NEW Special Performance—Amos Lee at Abravanel Hall!

×
26 May 2023

MAHLER: Symphony No 3

by Jeff Counts

THE COMPOSER – GUSTAV MAHLER (1860-1911) – Already well established as a busy and highly-regarded opera conductor, Mahler’s first real success as a composer came in December 1895. The reception of his Symphony No. 2 proved that his maximalist vision for the future of orchestral music could work and gave him the confidence to pursue his other dream – a conducting position in Vienna at the Hofoper. Mahler’s letters from the time reveal no small measure of concern that his candidacy could be undermined by either his “craziness” or his Jewishness. To forestall the latter, which the prevailing Austrian social climate would surely have confirmed, he converted to Catholicism in 1897.      

THE HISTORY – If Symphony No. 2 was Mahler’s grand thesis on formal and emotional scale, Symphony No. 3 would take every element of it at least one step further. Program annotators and biographers frequently hold up No. 3 as the most complete fruition of Mahler’s two famous comments about how a symphony must contain an entire world (even though the second, more liberally quoted of these statements came over a decade later while he was writing No. 8). Indeed, his ambitions in 1895 were planetary in scope. No. 3, written mostly in 1895 and completed in 1896, is the longest of Mahler’s nine completed symphonies, with an epic first movement that would dwarf whole works by other composers.

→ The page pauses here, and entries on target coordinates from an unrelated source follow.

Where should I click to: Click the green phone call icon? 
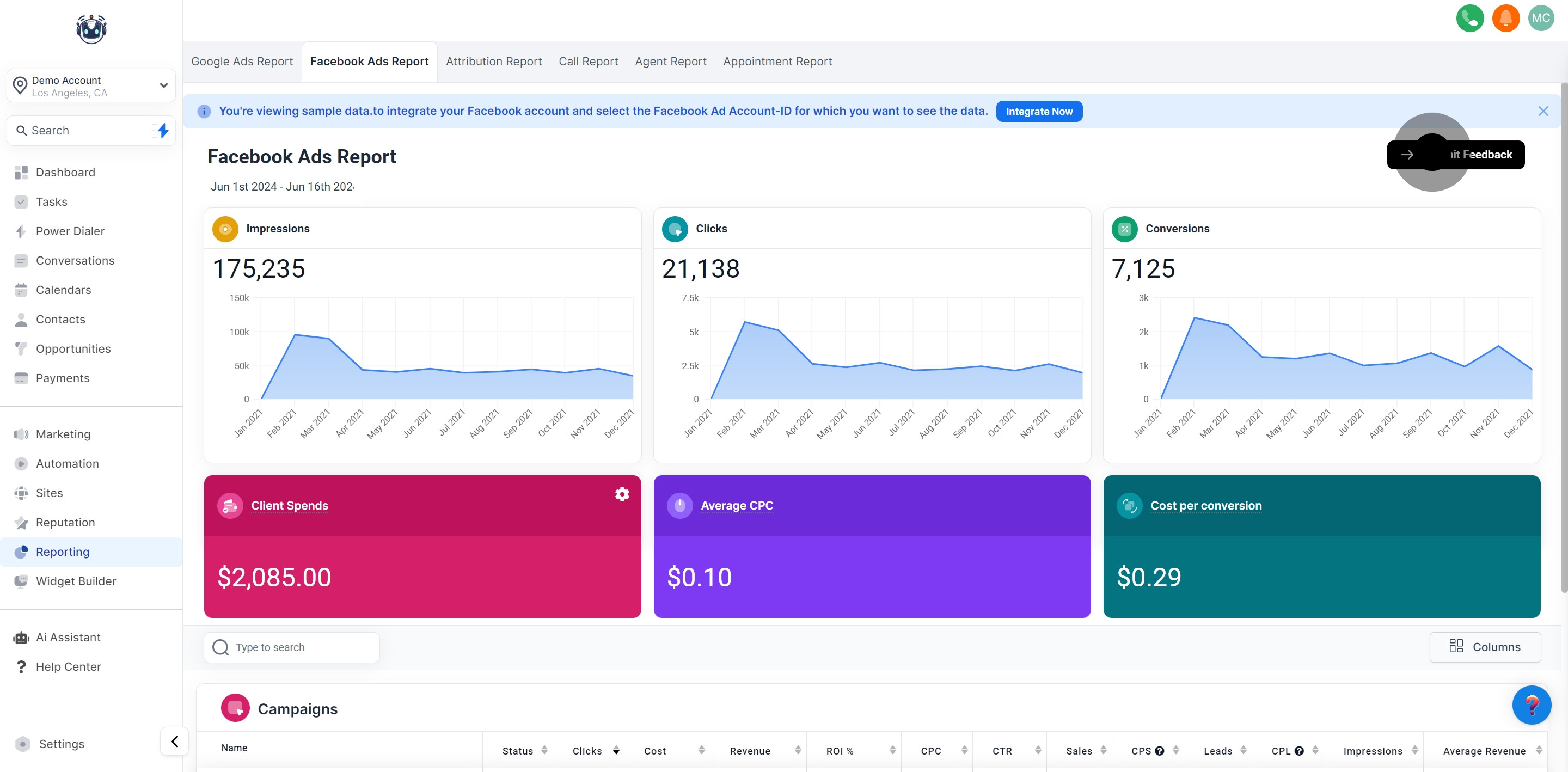click(1469, 17)
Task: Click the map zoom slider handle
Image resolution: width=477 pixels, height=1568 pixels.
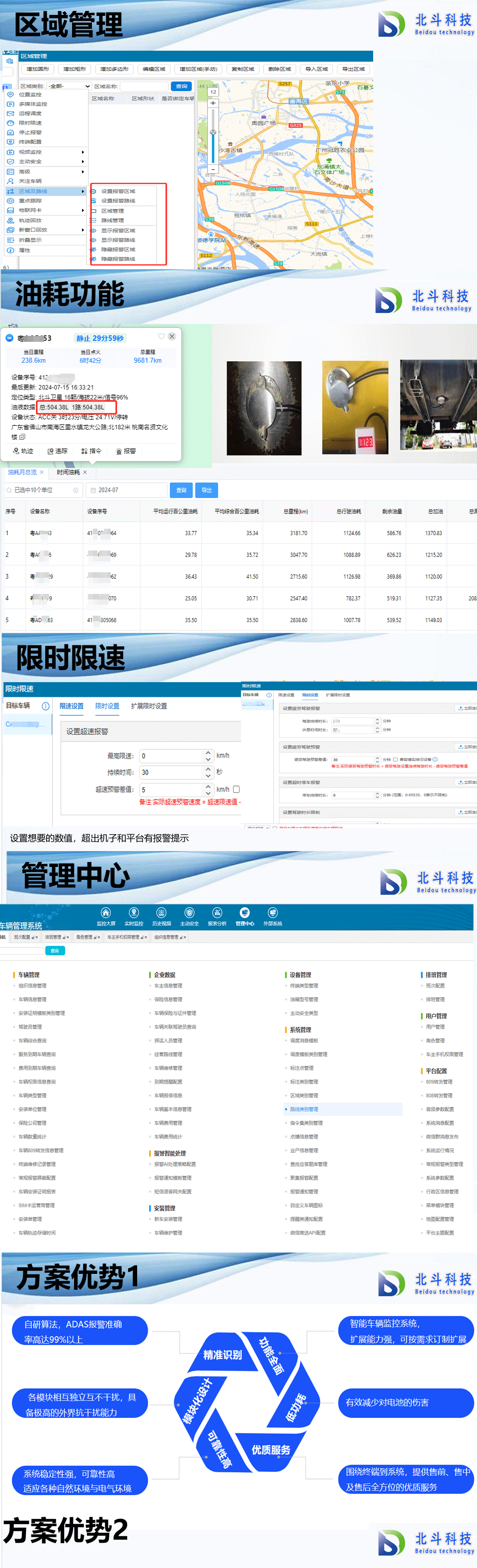Action: pos(213,132)
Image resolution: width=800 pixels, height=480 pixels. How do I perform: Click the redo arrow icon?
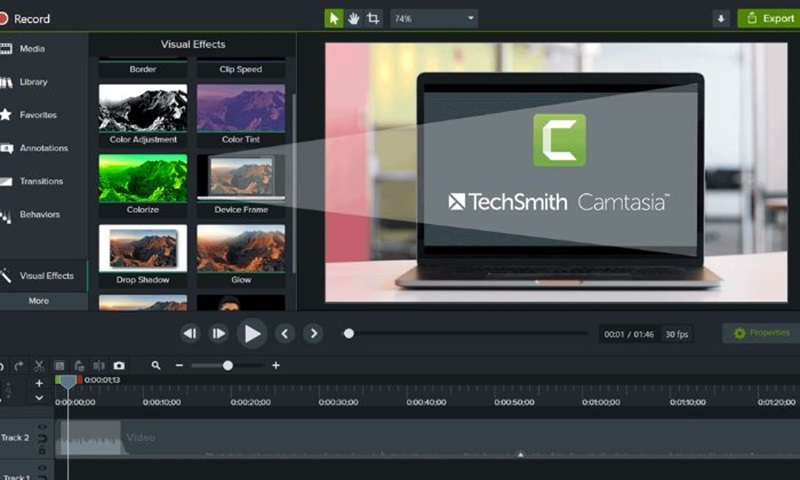19,366
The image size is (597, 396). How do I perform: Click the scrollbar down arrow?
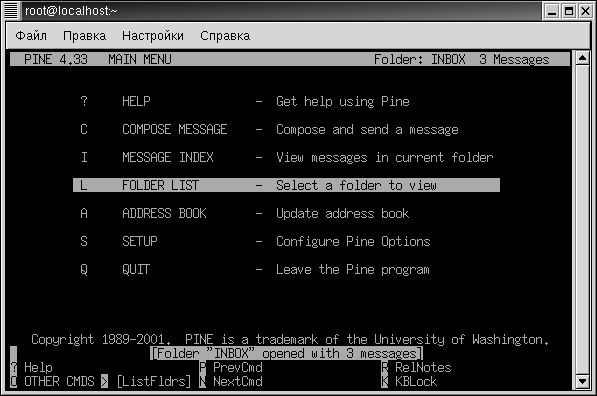click(582, 381)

From the start, he had a programmatic conception in mind that begins firmly on Earth but manages to slip its bonds by the end. The scenario underwent many revisions, but essentially described the symphony’s six movements as: 1. Pan awakes – Summer marches in; 2. What the flowers in the meadow tell me; 3. What the animals in the forest tell me; 4. What humanity tells me; 5. What the angels tell me; 6. What love tells me. No version of this plan was published at the premiere, however, indicating perhaps that these thoughts were meant only for friends and colleagues. Mahler, who was often reluctant to share his inspirations publicly, felt audiences would enjoy the experience better without a roadmap. Another meaningful omission was the intended finale based on “The Heavenly Life” from the Das Knaben Wunderhorn collection. That beautiful song would end up anchoring Symphony No. 4 but No. 3 does not suffer much for the loss. The closing Adagio focuses instead on simple love, not heaven (likely a complex and elusive concept at that time in Mahler’s religious life). It responds to the rigid time of the first movement with an untethered adoration of all that has come before and, with that, succeeds in fulfilling the promise of the Symphony’s staggering architecture. A world born. A world complete.                         

THE WORLD – Elsewhere in 1896, the first modern Olympic games were held in Athens, Utah became a state, Oscar Wilde’s Salome premiered in Paris and Italian inventor Guglielmo Marconi sought a patent for his wireless telegraph system.

Gustav Mahler
Gustav Mahler

THE CONNECTION – Mahler 3 has not been performed on a Utah Symphony Masterworks program since 2015 with Thierry Fischer himself.